— Нет, это были не мои солдаты, это была пехота.
— Я скажу вам почему, потому что я хотел бежать к своим, а если бы меня заподозрили в том, что я имел намерение заниматься шпионажем, то для этого я ведь должен был знать немецкий язык.
— Видите ли, мне известно только, что все те, кто после этого окружения разбежались, начали переодеваться и я тоже дал себя уговорить это сделать.
— Шестого, седьмого, к вечеру 6-го, 14-я танковая дивизия примерно в 30 км от Витебска, значит, 14-я танковая дивизия, 18-я танковая дивизия и 1-я мотомехдивизия — т. е. весь седьмой корпус.
— В Красной Армии я с 1938 года, я учился в артиллерийской академии.
— Да, да, да.
— Я забываю это место, это в 25–30 км от Витебска, у меня не было с собой карты, у нас вообще не было карт. Карт у нас не было.

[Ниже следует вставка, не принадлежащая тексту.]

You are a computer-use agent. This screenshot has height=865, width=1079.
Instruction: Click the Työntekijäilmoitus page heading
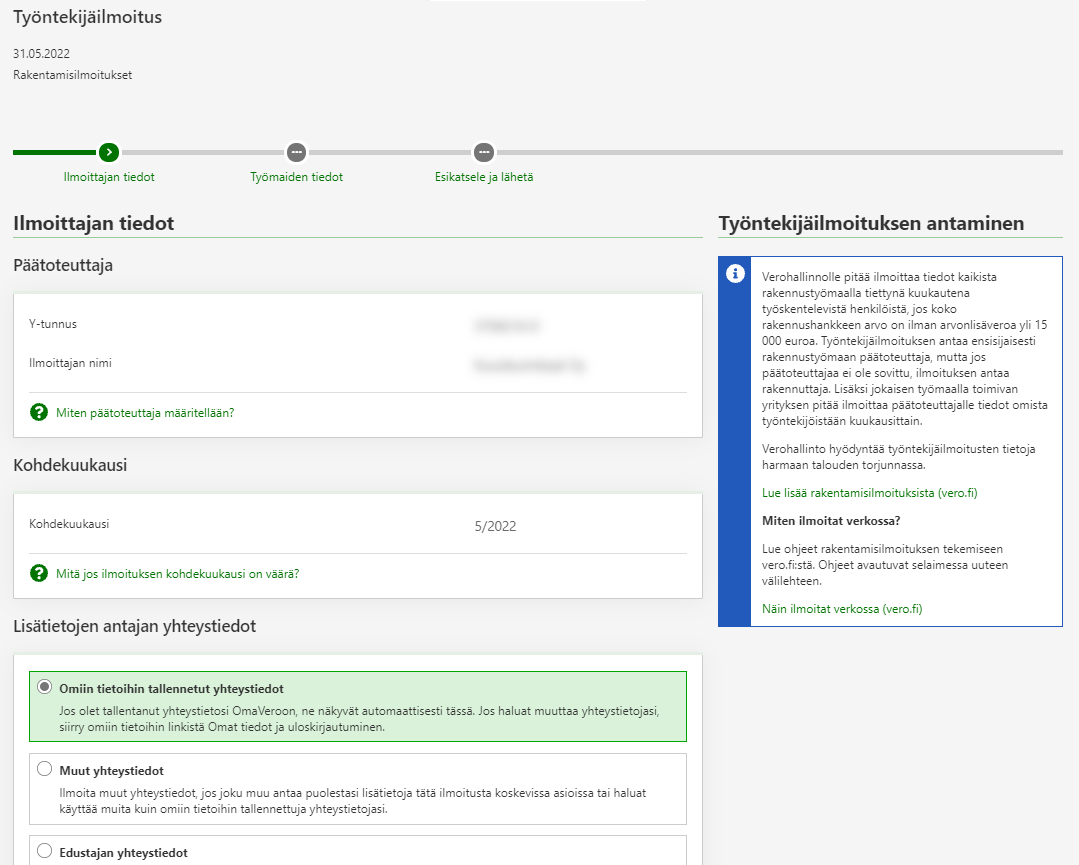coord(87,17)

— Все у нас делалось так безалаберно, так беспорядочно, наши марши, как мы их совершали, организация была у нас вообще безалаберной.
— Понимать это надо так: все части и моя часть, считавшаяся хорошей… Вы спрашиваете, значит, как следует понимать, что организация была плохая? Дивизия, в которую я был зачислен и которая считалась хорошей, в действительности оказалась совершенно неподготовленной к войне, за исключением артиллеристов, потому что переходы совершались плохо, сплошная неразбериха, никаких регулировщиков, ничего, это первое; во вторых, вы уничтожали бронемашины по частям.
— Оно никуда не годится (почему?), потому что оно отсиживалось в лагерях, вот и все, так было целых три года. Переходы совершались не больше чем на 30 км, к тому же один-два раза в год.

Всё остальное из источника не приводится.